» **DOCUMENTO FUENTE**:

Definir con exactitud qué sea una tradición no es cosa fácil. Muchos estudiosos discrepan y defienden nociones diferentes. Aun así, sabemos que comer turrón en Navidad es una tradición. O, en Alemania, despedir el año fundiendo en una cuchara una pequeña figura de plomo que, una vez derretida, se verterá en un vaso de agua para interpretar la forma resultante como augurio del nuevo año. También es tradición granadina comer habas crudas el Día de la Cruz. Pues bien, hace unos días, un diputado ultraderechista sorprendió al Perlament catalán con una alocución en la que se mostraba contrario a felicitar las fiestas primaverales o «cualquier festividad extranjera ajena a nuestra tradición». Acabó su intervención afirmando que él solo felicita la Semana Santa y gritando: «¡Viva Cristo Rey!».

» **REGISTROS DE DATOS**:

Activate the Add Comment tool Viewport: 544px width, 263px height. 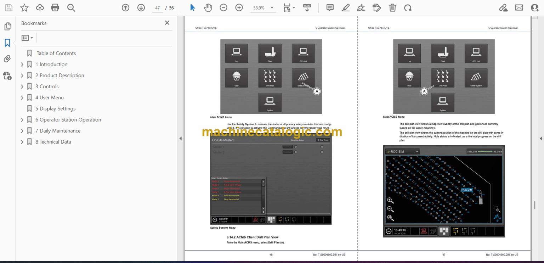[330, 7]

* * *

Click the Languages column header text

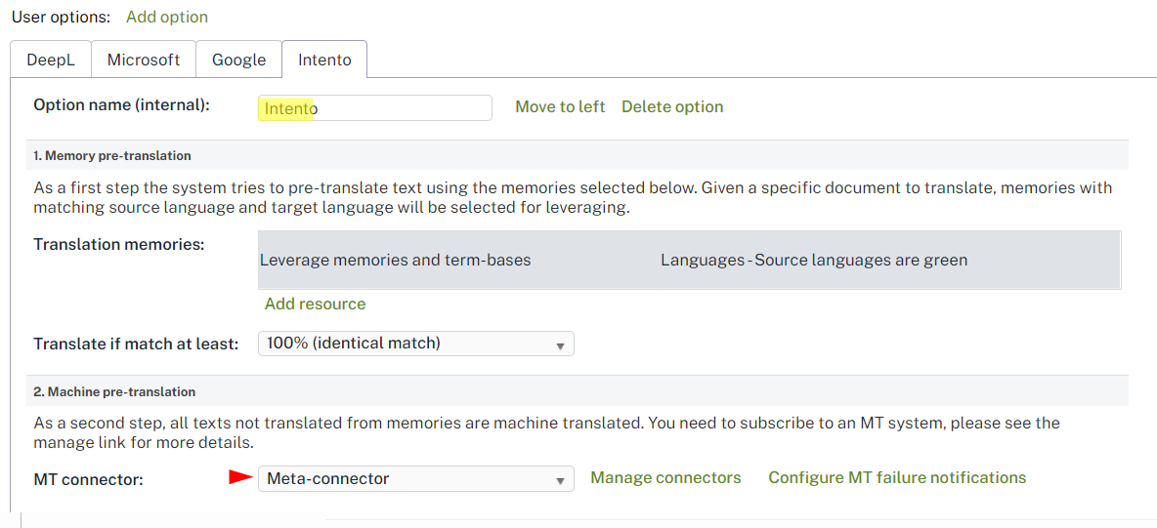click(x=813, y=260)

* * *

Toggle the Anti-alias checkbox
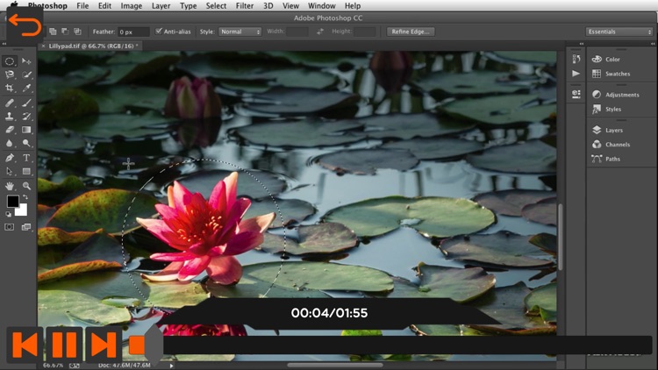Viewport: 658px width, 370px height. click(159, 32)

» **EL PROBLEMA**: Según el documento fuente, ¿qué se come en Granada el Día de la Cruz?

» **RESULTADO DE LA TAREA**: Habas crudas.